Он поднимает голову и так смотрит на меня, что я умолкаю.
III
В коридоре Онжерече быстро подходит ко мне и, взяв меня под руку, ведет от кабинета директора.
— Мне надо поговорить с тобой! — она поворачивается ко мне, и мы останавливаемся. Как она изменилась! Ее лицо стало еще более худым, глубокие морщины избороздили кожу, волосы совсем седые. Длинный нос печально торчит на этом лице; добрые глаза с участием смотрят на меня.
— Не делай больше так!
— Как? — с отчаянием спрашиваю я. — Как… как не делать?
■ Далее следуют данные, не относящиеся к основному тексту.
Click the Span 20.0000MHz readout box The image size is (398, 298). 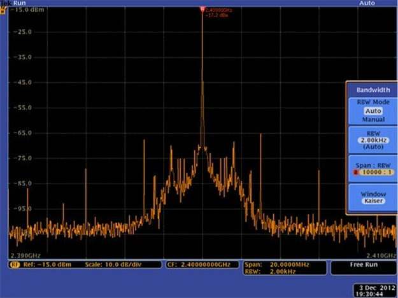[x=285, y=268]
— Ты погубишь себя! — тихо говорит она. — Рано или поздно — погубишь! Ты погибнешь, пропадешь и… погубишь свою мать! Я прошу тебя, — почти умоляюще произносит она, — я прошу тебя… слушайся учителей и веди себя так, как все!
Я отворачиваюсь от нее. Мне нечего сказать — она права. Я смотрю в окно. На втором этаже разбитого дома напротив виден висящий столик, зацепившийся ножками за трещины в полу; кровать, зеркало и комод стоят на своих местах. И длинные косы снега сыплются с пола на тротуар, как серебряный водопад.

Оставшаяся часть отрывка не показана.